After leaving the secondary reactor room, we came upon an airlock. There was a locker next to it, and at the top was the label “Primary Weapons Bay”. Below that in blocky capital letters were the words “WARNING - NO ATMO - NO GRAVITY - TAKE ALL APPROPRIATE PRECAUTIONS BEFORE ENTERING.”

Miguel grinned at me. “You know how to seal up your suit?”, he asked, opening the locker to reveal a rack of O2 tanks.

I nodded, as he handed me one tank, and slung another over his shoulder. I heard a pair of clicks as the tank stuck to his back. I watched him even as I copied his moves, my tank attaching to the clips on my back and I heard a slight beep as my suit notified me that it had a full supply of oxygen. Miguel shrouded his head in his hood, winked at me, then the hood seemed to almost stitch itself together in front of his face, leaving no visible seams.

I copied him, pulling up my own hood, then pinged my implant. For a moment after my suit sealed, there was only darkness. Then, some sort of flexible screen on the inside of the hood came on in front of my eyes. There were readouts on suit integrity, oxygen levels, everything you might need in a vac suit. Miguel’s voice sounded in my ear.
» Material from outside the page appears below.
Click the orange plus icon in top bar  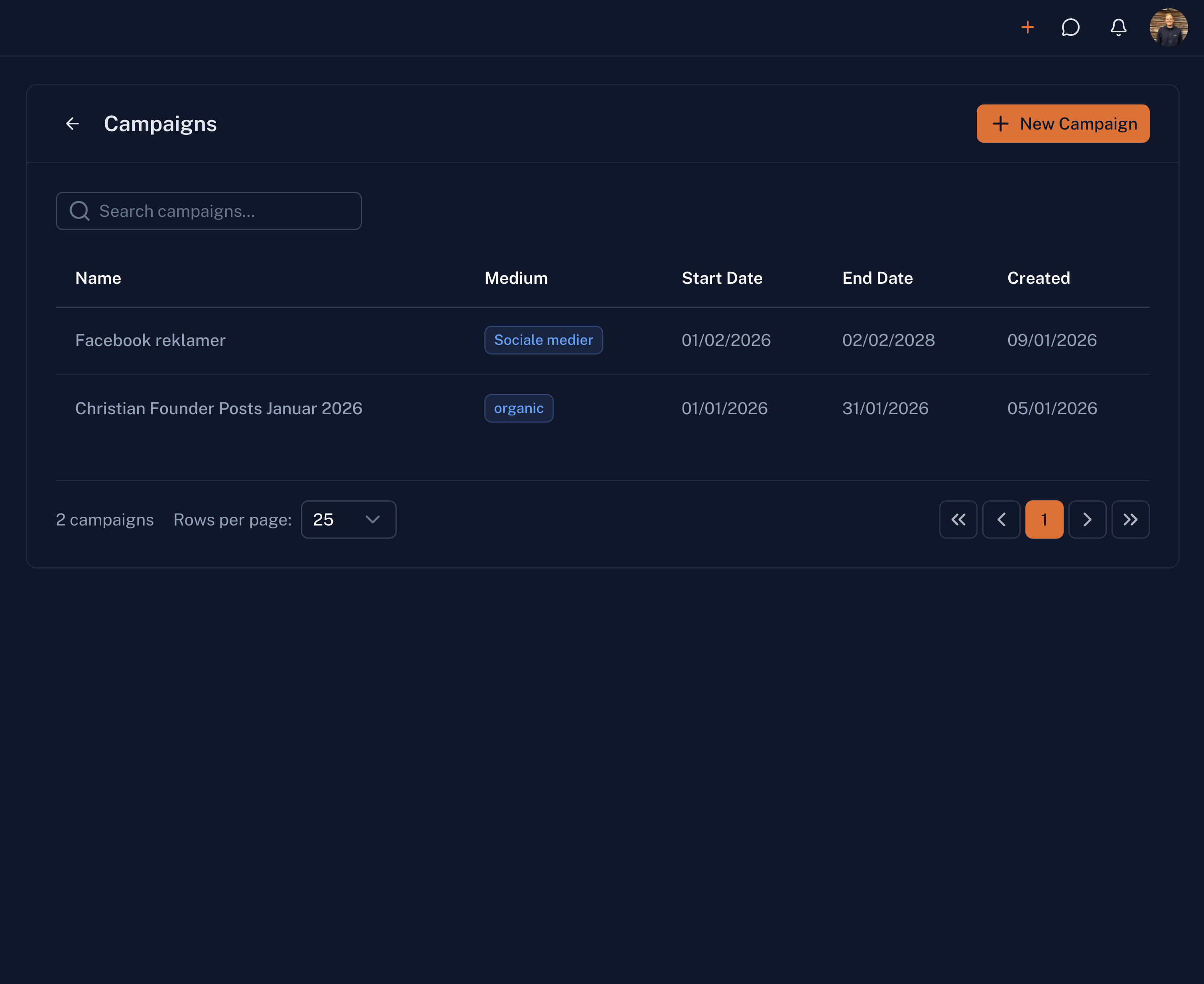click(x=1027, y=27)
“You alright in there?”, he asked.

“Yeah,” I said, feeling a bit weirded out by the suit.

“It’s a bit disconcerting the first time you seal up, I know,” he reassured me.

“It’s just, what are these things even made of?”, I blurted out. “I did the EVA training like everyone else back during basic training, and the suits they had us wear back then were nothing like this. It was all thick airtight canvas and heavy sealing mechanisms.”

“Honestly Damien, I have no idea,” said Miguel, his face obscured by his suit. “I think it’s actually some classified military secret, what this stuff is. But, come on, it’s cool right?”

“I guess,” I admitted.

“But enough about the suits, that’s not why we’re down here. We’re here for the gun,” he said, opening up the airlock. We entered, and once the airlock cycled, we activated the magnets in our boots and stepped out into the room I had witnessed while walking with Lt Michaels. Now that I was in the room with the thing, I had a better perspective on its dimensions. The rails were perhaps eighty meters long, and seemed to run most of the length of the ship. Massive interlocking struts held them up a few meters into the air. The spikes of the wormhole generators sat level with the rails, and alongside the whole assembly, a hatch sat in the floor, around half the length of the rails. I thought I could see the window I had looked into before, above and to my right.

“Ain’t she a beauty,” sighed Miguel. “We keep the room in a vacuum and without any gravity to remove any avenues for error when we fire. Not that the gravity thing is strictly necessary to ensure the safety of the ship. Interesting quirk of wormholes, no matter what area of the wormhole’s entrance an object goes in, it always exits dead center and perfectly straight.”

I barely heard him. I was still gawking at the thing. I had once seen footage of a pirate fleet getting attacked by an Io-class frigate. One second the fleet was calm, fully intact, and utterly secure in the knowledge that their hundreds of ships could detect any incoming attack. The next, every ship present along a long line that cut across the entire fleet was destroyed, including the flagship and the station they were sitting stationary in front of. Cut in half, sent spinning, punched through or sometimes simply vaporized.

I had stared at the screen as the station fell apart and burned up in the atmosphere of the gas giant they were above. And this, if Lt Michaels was to be believed, was the gun that had done it.

Miguel's voice cut through my thoughts. “Alright then, that was our last stop, and I believe it’s almost dinner time. I’d prepare myself if I were you, because there’s gonna be a mob waiting to meet the new blood.”